Artificial Intelligence in Manufacturing

Home » Artificial Intelligence in Major Industries » Artificial Intelligence in Manufacturing

Artificial Intelligence in Manufacturing

As artificial intelligence (AI) becomes more sophisticated, manufacturing companies are increasingly turning to technology for innovative ways to streamline processes and improve efficiency. Manufacturing and AI have a natural synergy: manufacturing companies generate more data than any other sector of the economy, and AI is a technology that synthesizes data in order to make better and faster decisions than a human could. Several manufacturing companies have already achieved noteworthy success as early adopters of AI innovations, and industry experts are encouraging manufacturers to treat AI as essential to their long-term viability and growth. Adopting AI marks an exciting and transformative moment in the life of a manufacturing company.

Unlocking Efficiency

Manufacturers operate as part of a complicated global supply chain, with raw materials and component parts often traveling all over the world for different stages of the manufacturing process before being assembled into the final product and ready to be sold.

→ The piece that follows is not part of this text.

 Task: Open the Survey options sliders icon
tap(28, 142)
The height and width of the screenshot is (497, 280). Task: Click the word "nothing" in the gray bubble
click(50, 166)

For a manufacturing business to run smoothly, it needs to master the supply chain, ensuring that the right amounts of raw materials arrive at the right factory, at the right time. Materials must be assembled correctly into a sellable product and final products sent to the places and at the times where consumer demand is highest. Many of the most successful early adopters of manufacturing AI have used the technology to unlock efficiency in these areas. For example:

Reducing steel scrap rates at NIM Group

NIM Group is a manufacturer of technologically advanced carbon steel. Each customer has specific requirements (like strength, flexibility, and shape) that must be met for the steel to be usable. If NIM’s steel fails to meet a customer’s requirements, it must be scrapped—and that costs money. Historically, NIM relied on human operators’ knowledge and experience to determine the machine settings for processing specific types of steel. That resulted in a lot of error and waste. It could also take a long time to train new operators and get them up to speed.

NIM brought in AI technology to help them predict the best machine settings for processing different types of steel. Now every time they make a batch of steel, they get new data about the settings they used and the quality of product they obtained that help them refine their process even further for the next time. Using AI, NIM Group has significantly reduced the amount of steel that gets scrapped—and they’ve also reduced the amount of time it takes to train new operators.

Forecasting demand at IKEA

Furniture manufacturer IKEA sells its products in 460 stores located in 63 countries across the world. And at every single one of these stores, demand for specific products can vary dramatically from one week to the next, depending on local factors like weather, festivals, and when people get paid.

If IKEA doesn’t get it right, it might wind up running out of products at one store, while the same product sits unsold at another somewhere else in the world. And that failure to send the right products to the right stores at the right time can have upstream effects on IKEA’s manufacturing process. For example, its suppliers might buy raw material for a product based on its performance at one store, but then wind up with too much of that raw material after the product fails to sell at other stores.

IKEA has been using AI to develop its understanding of local demand at each of its stores. By understanding at a granular level what each store’s customers are looking for, and at what times, IKEA can make better decisions all the way up its supply and manufacturing chain: what products to make, in what quantity, and where to send them.

Predictive maintenance at Mondi

Many manufacturing companies rely on special equipment to produce their products, and maintaining that equipment can be a source of inefficiency. It’s costly when a machine breaks and must be repaired—but scheduling preventive maintenance can also be costly, if it means shutting down production in order to perform maintenance tasks that aren’t really necessary. Clearly the most efficient approach would be to perform maintenance when and only when it’s needed to prevent breakage.

Plastic manufacturer Mondi has been using a type of AI called predictive maintenance to help it make decisions about when to stop production in order to maintain its plastic-making equipment. Using pressure and temperature sensors on the machines, they feed data into its AI software, which issues alerts when it recognizes unhealthy trends so that repairs can be performed just in time. Using predictive maintenance, Mondi has significantly reduced machine downtime and waste of raw materials, resulting in savings for the company of over $53,000 dollars per year.

Challenges in Adopting AI

Based on examples like these, many manufacturing companies are understandably excited about adopting AI techniques. However, while the potential benefits that come with an AI approach to manufacturing are enormous, the process of shifting to AI is challenging, and companies can stumble if they get it wrong.

Some of the risks include committing to an AI provider that doesn’t understand or mesh with the company’s needs, beginning a shift to AI before the company’s leadership is fully committed, and failing to connect enough consistent, meaningful data for the AI to yield helpful results.

For those manufacturing companies that get it right, though, AI unlocks enormous potential. In the complex, global, interconnected world of 21s century manufacturing, AI helps manufacturers see how small details shape the big picture so they can make the best possible decisions for growth, profit, and success.